** START Data to use **
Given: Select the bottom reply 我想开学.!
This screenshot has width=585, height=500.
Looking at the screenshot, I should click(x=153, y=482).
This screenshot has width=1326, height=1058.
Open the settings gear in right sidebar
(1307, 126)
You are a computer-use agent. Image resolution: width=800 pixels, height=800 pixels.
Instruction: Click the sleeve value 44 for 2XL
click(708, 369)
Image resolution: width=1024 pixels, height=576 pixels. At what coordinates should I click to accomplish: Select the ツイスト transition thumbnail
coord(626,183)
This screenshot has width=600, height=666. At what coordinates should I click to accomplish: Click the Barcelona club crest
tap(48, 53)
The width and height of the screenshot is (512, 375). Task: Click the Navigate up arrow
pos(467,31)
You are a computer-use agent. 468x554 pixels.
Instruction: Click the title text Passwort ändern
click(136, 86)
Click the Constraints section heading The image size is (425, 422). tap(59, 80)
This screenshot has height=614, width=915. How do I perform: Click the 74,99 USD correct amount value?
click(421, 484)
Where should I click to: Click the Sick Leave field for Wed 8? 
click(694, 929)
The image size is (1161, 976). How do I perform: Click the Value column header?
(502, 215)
** END Data to use **
→ **Task objective**:
Turn every line of the material above into a JSON list of strings, one string per line, and skip any blank lines.

→ **Answer**:
[
  "Given: Select the bottom reply 我想开学.!",
  "This screenshot has width=585, height=500.",
  "Looking at the screenshot, I should click(x=153, y=482).",
  "This screenshot has width=1326, height=1058.",
  "Open the settings gear in right sidebar",
  "(1307, 126)",
  "You are a computer-use agent. Image resolution: width=800 pixels, height=800 pixels.",
  "Instruction: Click the sleeve value 44 for 2XL",
  "click(708, 369)",
  "Image resolution: width=1024 pixels, height=576 pixels. At what coordinates should I click to accomplish: Select the ツイスト transition thumbnail",
  "coord(626,183)",
  "This screenshot has width=600, height=666. At what coordinates should I click to accomplish: Click the Barcelona club crest",
  "tap(48, 53)",
  "The width and height of the screenshot is (512, 375). Task: Click the Navigate up arrow",
  "pos(467,31)",
  "You are a computer-use agent. 468x554 pixels.",
  "Instruction: Click the title text Passwort ändern",
  "click(136, 86)",
  "Click the Constraints section heading The image size is (425, 422). tap(59, 80)",
  "This screenshot has height=614, width=915. How do I perform: Click the 74,99 USD correct amount value?",
  "click(421, 484)",
  "Where should I click to: Click the Sick Leave field for Wed 8? ",
  "click(694, 929)",
  "The image size is (1161, 976). How do I perform: Click the Value column header?",
  "(502, 215)"
]